Our study is not without limitations. There may be patients in the study who received treatment from another healthcare payer (e.g., the Veterans Health Administration). These claims would not be captured in this analysis. Therefore, our results may be viewed as minimum thresholds which could be improved by combining information from other payers. Furthermore, approximately 26% of individuals in the POC studies lacked physician confirmation or unified medical record review and were therefore excluded from analysis. We also excluded individuals who had any HMO enrollment during the post-diagnosis periods, as detailed claims data were not reported to Medicare for these individuals. These exclusions along with our focus on individuals 65+ years limit the overall generalizability of our findings.
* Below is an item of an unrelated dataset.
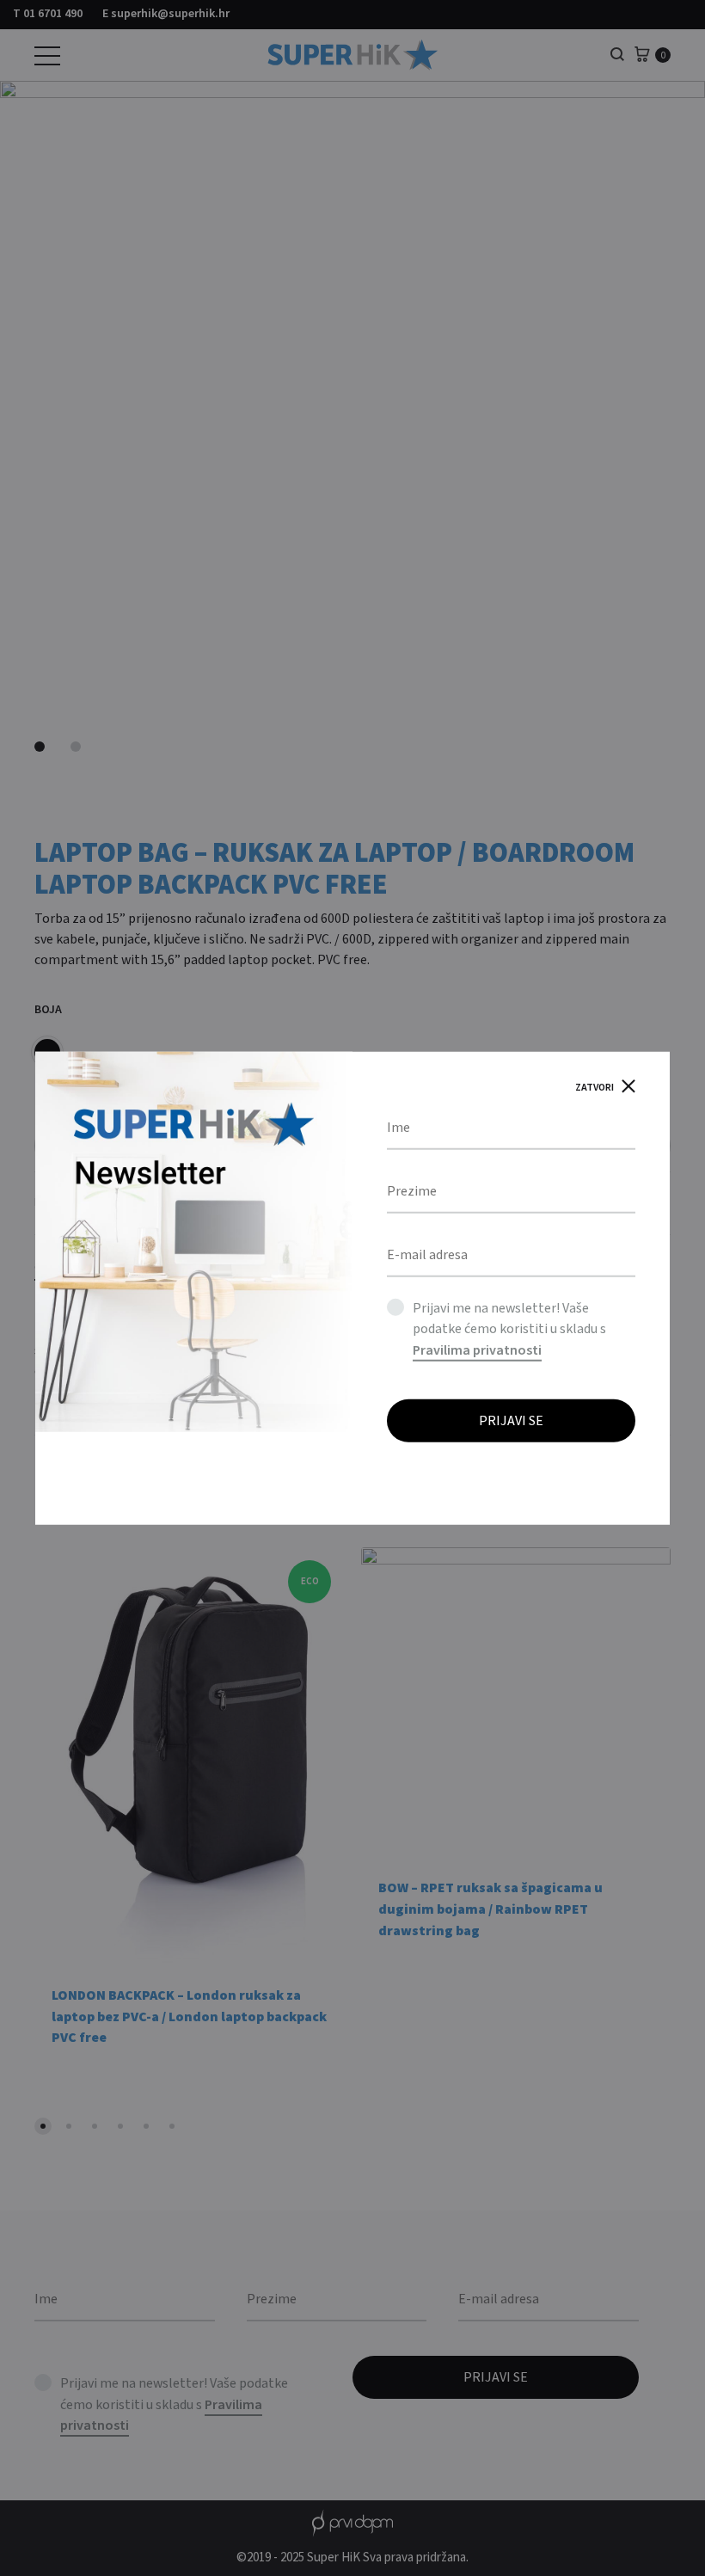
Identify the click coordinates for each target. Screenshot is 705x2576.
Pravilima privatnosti (477, 1350)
This analysis examined the receipt of chemotherapy as part of the initial course of treatment, but did not distinguish between adjuvant and neoadjuvant treatment; we would not expect results to differ based on the receipt of therapy before or after surgery, however. Similarly, we cannot be sure that claims appearing later in the post-diagnosis period still relate to the initial course of treatment, or whether they are actually linked to treatment of recurrent or progressive cancer.

In conclusion, we assessed the utility of Medicare claims to identify the receipt of any chemotherapy and specific agents. Generally, Medicare claims can accurately identify the receipt of any chemotherapy and most specific agents administered intravenously. Medicare claims in combination with clinical data from cancer registries may be a valuable resource for health services research focused on evaluating treatment-related issues. Additionally, these results may be useful to assess the potential impact of treatment misclassification in future studies.